Goldman Sachs chief David Solomon, BlackRock CEO Larry Fink, and Morgan Stanley head Ted Pick are also set to attend the White House dinner

Chip Somodevilla/Getty Images

Markets have been on a roll, but President Donald Trump’s relationship with Wall Street has been a bit more strained lately. So he’s having bank bosses over for dinner.

Trump will reportedly host JPMorgan Chase CEO Jamie Dimon, Nasdaq boss Adena Friedman, and Goldman Sachs chief David Solomon at the White House on Wednesday, as he tries to get executives behind some of his more controversial policies.

BlackRock CEO Larry Fink and Morgan Stanley chief Ted Pick will also be there, according to Bloomberg and CBS reports. The president’s daily public schedule includes a private dinner in the White House’s State Dining Room.

While Trump’s plans to cut regulations and slash taxes were supported by Wall Street during last year’s campaign, some of his moves since entering office have drawn criticism from finance chiefs. Those include his attacks on Federal Reserve Chair Jerome Powell, who he has called “boneheaded” and “clueless,” prompting concerns about the central bank’s independence.

“I think the independence of the Fed is absolutely critical,” Dimon said in a July call with reporters. “Playing around with the Fed can have adverse consequences, the absolute opposite of what you might be hoping for.” More recently though, Dimon suggested he was not worried that the Fed would lose that independence.
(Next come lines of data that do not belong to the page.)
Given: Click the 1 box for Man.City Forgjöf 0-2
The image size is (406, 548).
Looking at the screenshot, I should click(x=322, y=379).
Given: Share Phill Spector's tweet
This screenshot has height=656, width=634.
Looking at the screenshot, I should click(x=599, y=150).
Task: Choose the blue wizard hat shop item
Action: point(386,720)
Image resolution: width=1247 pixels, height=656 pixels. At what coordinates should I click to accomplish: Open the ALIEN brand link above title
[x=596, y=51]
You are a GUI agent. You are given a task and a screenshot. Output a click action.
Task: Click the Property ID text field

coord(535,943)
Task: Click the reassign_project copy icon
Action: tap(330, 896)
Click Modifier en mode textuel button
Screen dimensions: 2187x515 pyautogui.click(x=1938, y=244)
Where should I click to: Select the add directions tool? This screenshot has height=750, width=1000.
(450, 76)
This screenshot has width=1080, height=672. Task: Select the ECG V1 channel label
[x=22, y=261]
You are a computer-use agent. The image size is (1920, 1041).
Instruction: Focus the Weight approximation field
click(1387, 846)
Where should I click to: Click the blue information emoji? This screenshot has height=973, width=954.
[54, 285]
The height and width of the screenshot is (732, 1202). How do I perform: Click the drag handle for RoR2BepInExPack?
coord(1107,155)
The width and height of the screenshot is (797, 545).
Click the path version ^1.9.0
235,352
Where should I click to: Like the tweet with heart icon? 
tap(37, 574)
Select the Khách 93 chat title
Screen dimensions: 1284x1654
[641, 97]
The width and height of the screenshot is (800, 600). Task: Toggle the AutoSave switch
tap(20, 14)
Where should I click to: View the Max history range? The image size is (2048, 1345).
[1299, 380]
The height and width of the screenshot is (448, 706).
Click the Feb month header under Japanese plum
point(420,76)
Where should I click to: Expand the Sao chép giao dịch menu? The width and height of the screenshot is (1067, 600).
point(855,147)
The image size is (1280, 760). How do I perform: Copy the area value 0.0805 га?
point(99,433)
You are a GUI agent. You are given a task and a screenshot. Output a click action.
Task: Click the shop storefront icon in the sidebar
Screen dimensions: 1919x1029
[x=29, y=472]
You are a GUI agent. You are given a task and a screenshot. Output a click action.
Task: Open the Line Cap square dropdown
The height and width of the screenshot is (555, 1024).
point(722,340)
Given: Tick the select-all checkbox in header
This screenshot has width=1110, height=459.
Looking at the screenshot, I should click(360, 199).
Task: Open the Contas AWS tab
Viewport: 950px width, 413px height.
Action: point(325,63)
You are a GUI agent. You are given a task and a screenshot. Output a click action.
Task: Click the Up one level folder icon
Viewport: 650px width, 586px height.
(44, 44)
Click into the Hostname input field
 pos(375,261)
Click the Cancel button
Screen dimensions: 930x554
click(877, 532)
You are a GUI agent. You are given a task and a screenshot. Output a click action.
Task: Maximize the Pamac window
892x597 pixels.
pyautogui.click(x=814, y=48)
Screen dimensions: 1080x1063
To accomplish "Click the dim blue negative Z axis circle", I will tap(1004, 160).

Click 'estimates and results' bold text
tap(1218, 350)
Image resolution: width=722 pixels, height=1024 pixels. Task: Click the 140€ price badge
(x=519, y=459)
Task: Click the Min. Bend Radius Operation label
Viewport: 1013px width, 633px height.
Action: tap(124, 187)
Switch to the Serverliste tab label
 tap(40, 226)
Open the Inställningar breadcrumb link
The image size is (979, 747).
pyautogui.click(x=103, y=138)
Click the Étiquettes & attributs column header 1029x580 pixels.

Meanwhile, Trump’s tariffs have fueled stock market volatility and price increases more broadly across the consumer economy. Fink said in March that “nationalistic policies and trade barriers will stoke inflation rather than contain it.”

And the administration’s clampdown on immigration, partly by raising the cost of H-1B visas, has given big employers labor supply headaches. Banks have reportedly been speeding up hiring in India, to which many of the skilled worker visas usually go, in response.

Trump also ordered regulators to probe what he described as banks’ “ideological bias,” accusing lenders of freezing out conservatives. Many of the country’s biggest financial firms have denied that charge.

The president's recent meetings with tech and manufacturing executives produced corporate pledges worth billions of dollars in U.S. investment. At a September dinner, Apple’s Tim Cook announced plans to expand chip-sourcing and assembly in Arizona, while Meta’s Mark Zuckerberg committed to open new data center facilities tied to artificial intelligence projects.